Polar bear attacks and injures 3 family members in Russia
Three members of a family, including a child, were injured by a polar bear in a rare attack in the far north of Siberia, Russian officials said Monday.
Local police "received a report of a polar bear injuring people 40 kilometers (25 miles) from the village of Nosok" at a fishing spot, the regional interior ministry said on Telegram.
Nosok is in the Krasnoyarsk region inside the Arctic Circle.
"Three citizens, born in 1983, 2015 and 2006 have been injured in the polar bear attack," the ministry said.
The family was evacuated to safety and given immediate assistance.
The ministry did not say how serious their injuries were but said one person may require hospitalization.
Polar bear attacks on humans are considered extremely rare but experts say shrinking sea ice caused by global warming is pushing them to approach inhabited areas in search of food. Arctic temperatures are increasing at over double the global rate since 2006, according to a NOAA report released last month.

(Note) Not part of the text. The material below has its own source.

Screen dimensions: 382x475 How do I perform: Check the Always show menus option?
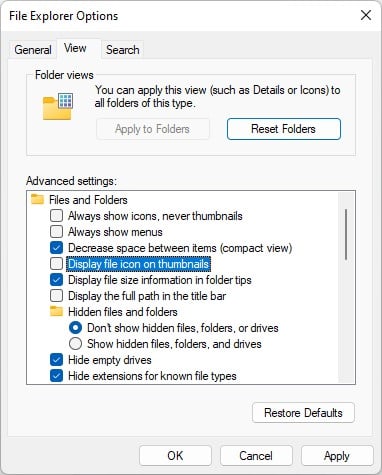click(56, 232)
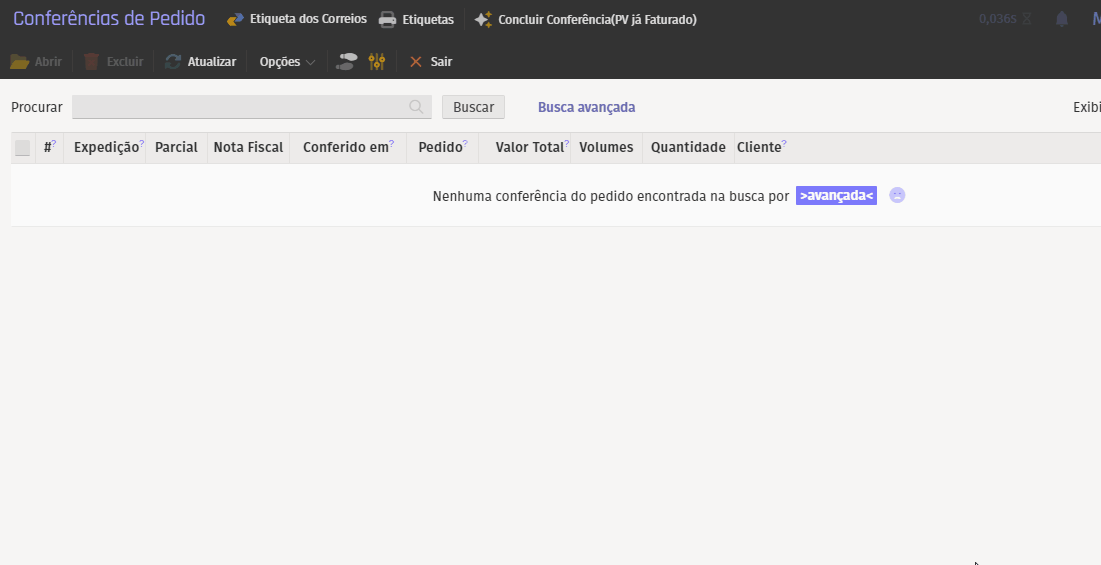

In August 2024, a pair of polar bears attacked and killed a worker at a remote government radar site in the Canadian Arctic. Four months after that, a man was seriously injured as he tried to protect his wife from a polar bear attack in Northern Ontario, Canada.
In 2023, a polar bear killed a woman and her young son in Wales, Alaska, just below the Arctic Circle. That marked the first fatal polar bear attack in 30 years in Alaska, the only U.S. state that is home to the animals.